Mel Bonis: Ses Mélodies - Eliane Geiser, mezzosoprano - CD / MP3

MEL BONIS – ELIANE GEISER – ANNE-MARIE AELLEN

GALLO CD-1469

Mel BONIS : Mélodies : Allons prier – Berceuse – Reproche tendre – Le moulin – Le ruisseau – L’oiseau bleu – Dès l’aube – Elégie sur le mode antique – Immortelle tendresse – La mer – Le chat sur le toit – Couboulambou à Paris – Le dernier souvenir – Chanson d’amour – Noël pastoral – O Salutaris – Pourriez-vous pas me dire – Sur la plage – Un soir – Viens – Mirage – Chanson de printemps – Regina coeli.

Eliane Geiser, Mezzo Soprano – Anne-Marie Aellen, Piano – Flurin Tschurr, Bass.

Mel Bonis

French composer Méianie Bonis (1858 – 1937) came from a modest middle-class family in Paris.

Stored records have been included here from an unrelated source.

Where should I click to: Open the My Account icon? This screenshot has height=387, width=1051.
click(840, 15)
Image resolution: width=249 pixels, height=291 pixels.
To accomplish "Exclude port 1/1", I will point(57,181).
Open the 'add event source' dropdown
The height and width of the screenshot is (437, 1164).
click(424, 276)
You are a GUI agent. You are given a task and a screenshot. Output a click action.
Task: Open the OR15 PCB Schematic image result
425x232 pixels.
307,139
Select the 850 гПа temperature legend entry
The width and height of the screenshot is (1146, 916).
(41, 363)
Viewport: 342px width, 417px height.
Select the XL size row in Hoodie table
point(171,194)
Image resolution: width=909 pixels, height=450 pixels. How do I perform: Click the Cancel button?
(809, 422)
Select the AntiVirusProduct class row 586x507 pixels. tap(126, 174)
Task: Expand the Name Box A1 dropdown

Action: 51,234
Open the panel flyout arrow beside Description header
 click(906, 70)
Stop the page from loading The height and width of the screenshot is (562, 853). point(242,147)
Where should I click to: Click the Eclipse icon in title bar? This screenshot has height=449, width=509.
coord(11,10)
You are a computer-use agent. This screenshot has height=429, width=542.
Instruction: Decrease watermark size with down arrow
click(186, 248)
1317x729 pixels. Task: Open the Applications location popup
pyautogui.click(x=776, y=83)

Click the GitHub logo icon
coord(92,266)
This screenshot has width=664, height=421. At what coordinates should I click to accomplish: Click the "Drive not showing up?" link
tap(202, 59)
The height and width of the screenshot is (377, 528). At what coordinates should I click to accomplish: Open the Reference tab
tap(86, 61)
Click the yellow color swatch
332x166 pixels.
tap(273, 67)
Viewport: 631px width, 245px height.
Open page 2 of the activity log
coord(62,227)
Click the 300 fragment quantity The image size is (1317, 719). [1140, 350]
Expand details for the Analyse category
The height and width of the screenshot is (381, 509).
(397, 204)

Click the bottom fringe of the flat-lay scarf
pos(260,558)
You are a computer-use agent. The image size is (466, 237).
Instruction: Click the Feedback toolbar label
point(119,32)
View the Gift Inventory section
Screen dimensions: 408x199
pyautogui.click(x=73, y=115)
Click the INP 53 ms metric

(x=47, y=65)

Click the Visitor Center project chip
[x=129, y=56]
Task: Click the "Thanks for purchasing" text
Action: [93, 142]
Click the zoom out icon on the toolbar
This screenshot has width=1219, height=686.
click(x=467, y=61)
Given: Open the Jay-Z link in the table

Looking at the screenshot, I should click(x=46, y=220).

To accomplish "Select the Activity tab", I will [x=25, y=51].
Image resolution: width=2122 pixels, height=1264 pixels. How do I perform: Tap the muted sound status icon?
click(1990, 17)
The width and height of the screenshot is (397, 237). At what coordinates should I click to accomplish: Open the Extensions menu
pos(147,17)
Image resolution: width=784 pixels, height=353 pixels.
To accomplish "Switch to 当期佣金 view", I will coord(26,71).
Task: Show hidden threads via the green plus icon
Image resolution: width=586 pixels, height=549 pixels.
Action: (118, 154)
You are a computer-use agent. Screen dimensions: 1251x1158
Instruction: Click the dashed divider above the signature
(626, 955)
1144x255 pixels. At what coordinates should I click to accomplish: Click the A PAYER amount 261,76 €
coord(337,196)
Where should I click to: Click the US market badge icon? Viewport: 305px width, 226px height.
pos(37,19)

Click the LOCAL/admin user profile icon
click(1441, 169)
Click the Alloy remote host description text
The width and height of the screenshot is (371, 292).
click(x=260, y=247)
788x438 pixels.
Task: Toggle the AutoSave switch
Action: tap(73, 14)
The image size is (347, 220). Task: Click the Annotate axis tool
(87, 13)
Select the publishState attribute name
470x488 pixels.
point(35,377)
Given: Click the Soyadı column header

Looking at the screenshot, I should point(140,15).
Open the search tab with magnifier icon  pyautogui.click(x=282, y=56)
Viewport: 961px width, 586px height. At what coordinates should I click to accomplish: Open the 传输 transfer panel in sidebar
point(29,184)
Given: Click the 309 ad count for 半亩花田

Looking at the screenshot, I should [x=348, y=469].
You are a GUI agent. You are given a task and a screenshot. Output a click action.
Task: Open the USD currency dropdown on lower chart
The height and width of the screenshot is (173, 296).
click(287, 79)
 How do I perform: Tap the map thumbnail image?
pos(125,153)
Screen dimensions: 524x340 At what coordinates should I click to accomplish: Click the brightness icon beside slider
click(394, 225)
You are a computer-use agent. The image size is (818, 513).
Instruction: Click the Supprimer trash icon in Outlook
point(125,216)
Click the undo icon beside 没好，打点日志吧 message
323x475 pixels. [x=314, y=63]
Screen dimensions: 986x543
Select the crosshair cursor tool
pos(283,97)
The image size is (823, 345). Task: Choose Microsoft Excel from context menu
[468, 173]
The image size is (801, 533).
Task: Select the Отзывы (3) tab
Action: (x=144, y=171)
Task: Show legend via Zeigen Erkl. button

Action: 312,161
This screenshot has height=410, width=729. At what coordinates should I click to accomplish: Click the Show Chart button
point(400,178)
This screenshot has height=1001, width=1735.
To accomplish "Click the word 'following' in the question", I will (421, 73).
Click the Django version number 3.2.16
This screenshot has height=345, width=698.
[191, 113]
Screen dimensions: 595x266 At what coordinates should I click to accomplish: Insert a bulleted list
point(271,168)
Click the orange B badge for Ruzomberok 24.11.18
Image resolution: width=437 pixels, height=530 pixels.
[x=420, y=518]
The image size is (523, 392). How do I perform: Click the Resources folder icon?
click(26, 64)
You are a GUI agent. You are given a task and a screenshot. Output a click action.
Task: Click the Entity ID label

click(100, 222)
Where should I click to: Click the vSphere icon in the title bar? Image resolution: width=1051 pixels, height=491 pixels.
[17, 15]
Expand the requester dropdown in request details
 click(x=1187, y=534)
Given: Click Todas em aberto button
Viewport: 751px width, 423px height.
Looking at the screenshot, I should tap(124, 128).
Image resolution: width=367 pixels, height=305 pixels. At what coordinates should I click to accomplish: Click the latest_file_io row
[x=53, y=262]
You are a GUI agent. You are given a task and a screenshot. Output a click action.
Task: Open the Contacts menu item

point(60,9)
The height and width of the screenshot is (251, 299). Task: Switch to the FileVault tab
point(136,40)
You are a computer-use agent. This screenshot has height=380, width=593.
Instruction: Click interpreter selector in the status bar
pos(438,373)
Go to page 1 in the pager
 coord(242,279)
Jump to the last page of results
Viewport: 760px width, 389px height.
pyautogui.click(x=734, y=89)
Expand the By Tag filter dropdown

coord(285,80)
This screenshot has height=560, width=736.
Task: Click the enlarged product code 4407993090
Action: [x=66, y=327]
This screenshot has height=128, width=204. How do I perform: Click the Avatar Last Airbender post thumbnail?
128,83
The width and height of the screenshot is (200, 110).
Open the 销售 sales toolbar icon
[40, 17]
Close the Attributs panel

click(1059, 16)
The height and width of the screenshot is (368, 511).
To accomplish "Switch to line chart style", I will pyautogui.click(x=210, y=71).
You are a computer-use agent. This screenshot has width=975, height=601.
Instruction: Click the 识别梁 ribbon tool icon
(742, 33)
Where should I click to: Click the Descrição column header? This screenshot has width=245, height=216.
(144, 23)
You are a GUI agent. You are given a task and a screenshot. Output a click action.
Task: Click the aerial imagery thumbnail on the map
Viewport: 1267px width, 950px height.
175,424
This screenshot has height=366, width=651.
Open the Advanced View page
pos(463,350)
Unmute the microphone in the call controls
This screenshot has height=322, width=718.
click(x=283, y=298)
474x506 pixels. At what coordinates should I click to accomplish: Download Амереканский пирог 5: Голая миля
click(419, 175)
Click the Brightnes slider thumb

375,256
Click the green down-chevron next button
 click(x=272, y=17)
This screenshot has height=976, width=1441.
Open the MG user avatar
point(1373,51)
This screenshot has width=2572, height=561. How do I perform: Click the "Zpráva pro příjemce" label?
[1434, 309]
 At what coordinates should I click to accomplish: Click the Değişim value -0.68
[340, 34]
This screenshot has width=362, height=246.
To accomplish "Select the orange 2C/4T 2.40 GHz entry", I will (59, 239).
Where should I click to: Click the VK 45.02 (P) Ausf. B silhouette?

She did not have any musical predecessors in her family; her passion for music was completely personal.After having learned the piano in an autodidactic manner Mélanie obtained permission from her parents to take music classes. Her talent and her enthusiasm led her to meet the right persons, and it was César Franck himself who opened up the doors to the Paris Conservatory for her in 1876. She was a brilliant student (with classmates such as Pierné and Debussy), studying harmony, piano accompaniment and composition with Guiraud and Bazille. After three years of study she was awarded a first prize for harmony and a second prize for accompaniment when her parents decided to make her quit the conservatory in order to break up her idyll with Amédée Hettich, a young and brilliant singer who would earn great fame. Melanie was forced into an arranged marriage with Albert Domange, a wealthy Parisian industrialist. She was responsible for a large family and a number of sizeable residences. It was within this context, far removed from music, that she rediscovered her passion for composing, a passion magnified by her hypersensitivity, inspired by her impossible love and sublimated by frenetic Christian beliefs and mysticism.

Mel Bonis left a significant body of works, some three hundreds pieces in nearly every genre: choral music, organ works, chamber music (including a number of masterpieces such as the quartets or the sonatas), symphonic works and piano pieces. The post-romantic style of her oeuvre corresponded well to her times and is quite varied, ranging from dramatic to humorous, often vigorous and sensual, with occasional oriental excursions, always well written and marked by great expressiveness. Her writing is very personal and easily identifiable by the originality of its harmonies and rhythms.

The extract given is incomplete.